I thought it would be a good idea to leave everyone with a list of videos to watch while waiting for my next thread. Some of them are available online, but here's my IMDB page if you want to look for them yourself. I'll post links to the ones I can find. imdb.com/name/nm2334005/
I had hoped to be able to share a link to Siberian Apocalypse (2008), the Discovery Channel production that I wrote several threads about. Here's the IMDB link to it. Maybe there's a way order or stream it on a subscription service. imdb.com/title/tt132453…
Here's Close Encounters in Siberia (2009), a fairly low-budget & obscure film. I only discovered it a few years ago & not sure I ever watched it all the way through, what I saw was quirky, entertaining, & informative.

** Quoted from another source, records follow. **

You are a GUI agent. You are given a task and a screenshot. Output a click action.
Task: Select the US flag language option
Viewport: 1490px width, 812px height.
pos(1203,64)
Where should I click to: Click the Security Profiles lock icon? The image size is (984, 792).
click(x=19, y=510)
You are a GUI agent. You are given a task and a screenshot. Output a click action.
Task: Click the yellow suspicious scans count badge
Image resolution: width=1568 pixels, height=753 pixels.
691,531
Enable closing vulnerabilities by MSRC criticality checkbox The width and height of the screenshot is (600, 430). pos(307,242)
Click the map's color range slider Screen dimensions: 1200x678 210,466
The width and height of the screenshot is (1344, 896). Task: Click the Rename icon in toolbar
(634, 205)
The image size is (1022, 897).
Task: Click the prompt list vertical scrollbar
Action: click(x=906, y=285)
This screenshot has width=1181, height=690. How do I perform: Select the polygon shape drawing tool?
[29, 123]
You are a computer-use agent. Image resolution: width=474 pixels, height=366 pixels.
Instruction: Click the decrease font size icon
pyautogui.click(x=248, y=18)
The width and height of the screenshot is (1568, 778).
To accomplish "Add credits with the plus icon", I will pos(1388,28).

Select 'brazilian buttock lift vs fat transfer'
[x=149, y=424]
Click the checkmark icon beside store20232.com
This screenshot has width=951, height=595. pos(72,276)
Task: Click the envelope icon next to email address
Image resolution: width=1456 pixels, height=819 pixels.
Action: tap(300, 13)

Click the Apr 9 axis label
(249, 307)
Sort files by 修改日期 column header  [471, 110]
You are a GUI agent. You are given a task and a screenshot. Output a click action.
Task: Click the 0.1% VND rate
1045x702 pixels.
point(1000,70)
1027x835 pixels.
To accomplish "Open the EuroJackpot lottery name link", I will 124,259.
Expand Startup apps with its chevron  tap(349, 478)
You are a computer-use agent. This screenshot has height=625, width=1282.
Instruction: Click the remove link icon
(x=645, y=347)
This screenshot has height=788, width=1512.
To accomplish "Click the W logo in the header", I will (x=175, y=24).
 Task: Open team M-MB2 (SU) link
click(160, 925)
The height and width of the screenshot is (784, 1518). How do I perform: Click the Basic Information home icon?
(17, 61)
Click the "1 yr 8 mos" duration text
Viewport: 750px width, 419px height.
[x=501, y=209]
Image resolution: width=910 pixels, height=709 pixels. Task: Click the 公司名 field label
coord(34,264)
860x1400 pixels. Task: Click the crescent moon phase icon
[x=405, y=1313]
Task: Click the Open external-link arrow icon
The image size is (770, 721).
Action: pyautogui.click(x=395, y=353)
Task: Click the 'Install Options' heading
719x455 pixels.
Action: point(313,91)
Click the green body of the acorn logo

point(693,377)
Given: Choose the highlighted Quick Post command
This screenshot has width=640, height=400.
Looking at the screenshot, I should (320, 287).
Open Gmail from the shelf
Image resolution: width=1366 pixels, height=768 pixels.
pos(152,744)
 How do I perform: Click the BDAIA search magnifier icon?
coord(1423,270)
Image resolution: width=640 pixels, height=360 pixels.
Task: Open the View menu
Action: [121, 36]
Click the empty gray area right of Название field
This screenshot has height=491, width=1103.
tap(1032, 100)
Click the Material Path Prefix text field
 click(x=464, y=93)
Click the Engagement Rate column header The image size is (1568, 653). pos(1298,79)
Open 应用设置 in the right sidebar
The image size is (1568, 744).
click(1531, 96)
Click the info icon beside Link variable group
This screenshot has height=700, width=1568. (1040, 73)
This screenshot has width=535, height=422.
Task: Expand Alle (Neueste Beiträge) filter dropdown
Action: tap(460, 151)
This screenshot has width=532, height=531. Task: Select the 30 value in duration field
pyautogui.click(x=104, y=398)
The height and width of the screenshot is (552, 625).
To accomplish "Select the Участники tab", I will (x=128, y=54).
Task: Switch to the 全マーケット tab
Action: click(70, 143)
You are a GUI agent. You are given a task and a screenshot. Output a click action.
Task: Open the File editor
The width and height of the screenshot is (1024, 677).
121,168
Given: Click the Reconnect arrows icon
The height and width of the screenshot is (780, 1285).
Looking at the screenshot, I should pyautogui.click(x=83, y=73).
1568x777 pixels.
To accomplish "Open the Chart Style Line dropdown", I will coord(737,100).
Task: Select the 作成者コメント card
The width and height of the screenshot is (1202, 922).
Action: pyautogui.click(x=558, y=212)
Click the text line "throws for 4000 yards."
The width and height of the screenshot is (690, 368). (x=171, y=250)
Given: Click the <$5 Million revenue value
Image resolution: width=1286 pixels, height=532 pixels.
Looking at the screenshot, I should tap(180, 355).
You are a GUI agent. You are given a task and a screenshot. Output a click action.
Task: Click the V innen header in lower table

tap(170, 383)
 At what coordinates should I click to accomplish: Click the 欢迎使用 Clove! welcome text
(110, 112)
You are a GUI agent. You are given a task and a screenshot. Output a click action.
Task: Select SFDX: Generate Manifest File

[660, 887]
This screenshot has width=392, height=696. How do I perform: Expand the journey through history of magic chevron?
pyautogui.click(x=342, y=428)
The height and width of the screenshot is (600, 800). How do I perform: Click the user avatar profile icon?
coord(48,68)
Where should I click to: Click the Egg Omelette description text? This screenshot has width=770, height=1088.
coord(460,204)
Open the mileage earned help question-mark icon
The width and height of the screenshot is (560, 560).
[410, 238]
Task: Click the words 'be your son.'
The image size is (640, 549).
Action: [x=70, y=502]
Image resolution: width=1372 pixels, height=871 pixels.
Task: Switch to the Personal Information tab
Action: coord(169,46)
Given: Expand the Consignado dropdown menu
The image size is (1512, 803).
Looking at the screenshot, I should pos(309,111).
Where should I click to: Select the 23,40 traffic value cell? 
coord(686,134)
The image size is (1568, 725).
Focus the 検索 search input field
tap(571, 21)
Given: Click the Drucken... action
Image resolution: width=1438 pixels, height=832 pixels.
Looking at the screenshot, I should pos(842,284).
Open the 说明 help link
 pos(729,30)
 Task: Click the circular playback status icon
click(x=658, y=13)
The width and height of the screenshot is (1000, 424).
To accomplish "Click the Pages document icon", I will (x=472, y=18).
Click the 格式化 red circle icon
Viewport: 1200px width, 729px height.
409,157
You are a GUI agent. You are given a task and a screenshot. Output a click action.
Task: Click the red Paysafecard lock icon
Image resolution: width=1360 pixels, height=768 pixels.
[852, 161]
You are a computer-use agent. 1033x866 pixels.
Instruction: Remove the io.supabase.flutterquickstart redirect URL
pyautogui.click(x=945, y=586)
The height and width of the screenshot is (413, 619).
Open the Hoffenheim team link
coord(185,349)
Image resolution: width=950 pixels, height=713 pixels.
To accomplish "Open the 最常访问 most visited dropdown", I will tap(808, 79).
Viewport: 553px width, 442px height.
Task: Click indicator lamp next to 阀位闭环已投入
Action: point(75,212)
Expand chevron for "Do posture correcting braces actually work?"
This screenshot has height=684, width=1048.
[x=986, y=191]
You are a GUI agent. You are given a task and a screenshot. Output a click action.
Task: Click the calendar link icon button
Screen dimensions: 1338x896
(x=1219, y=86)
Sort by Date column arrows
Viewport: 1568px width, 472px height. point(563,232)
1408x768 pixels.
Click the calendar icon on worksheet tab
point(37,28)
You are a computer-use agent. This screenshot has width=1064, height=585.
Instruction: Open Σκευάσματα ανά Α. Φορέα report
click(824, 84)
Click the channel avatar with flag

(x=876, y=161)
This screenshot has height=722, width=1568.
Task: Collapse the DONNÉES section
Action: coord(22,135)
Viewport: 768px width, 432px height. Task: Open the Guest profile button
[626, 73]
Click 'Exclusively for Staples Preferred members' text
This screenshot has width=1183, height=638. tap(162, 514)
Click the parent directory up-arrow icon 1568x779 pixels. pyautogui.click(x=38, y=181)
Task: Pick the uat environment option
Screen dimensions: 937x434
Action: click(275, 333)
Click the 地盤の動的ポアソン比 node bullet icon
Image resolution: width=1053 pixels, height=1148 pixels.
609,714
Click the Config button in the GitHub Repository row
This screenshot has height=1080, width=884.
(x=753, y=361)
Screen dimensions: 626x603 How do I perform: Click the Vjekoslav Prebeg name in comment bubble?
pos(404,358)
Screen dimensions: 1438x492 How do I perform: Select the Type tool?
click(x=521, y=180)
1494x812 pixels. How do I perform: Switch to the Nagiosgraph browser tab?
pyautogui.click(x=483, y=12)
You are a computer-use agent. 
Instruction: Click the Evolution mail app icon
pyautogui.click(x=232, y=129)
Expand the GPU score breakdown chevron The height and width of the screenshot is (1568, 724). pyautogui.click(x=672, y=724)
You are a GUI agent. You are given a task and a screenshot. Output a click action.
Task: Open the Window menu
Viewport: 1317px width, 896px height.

Here's a German Documentary, Big Bang at Tunguska (2008) if you have an insatiable appetite for Tunguska
My first doc was The Day the Earth Got Hit (1997). The only trace of it I can find on the internet is a note by Benny Peiser, a gadfly who used to post misinformation about impacts. Now he's a prominent #climate#denier.
I might still have it on VHS. defendgaia.org/bobk/ccc/cc111…
Of all the docs on my list this is still my favorite. Produced by TV6 with the same film crew that shot Micheal Palin's travel series. This is the BBC version. Other versions w different names & alternate editing were on Nat Geo & Discovery Canada.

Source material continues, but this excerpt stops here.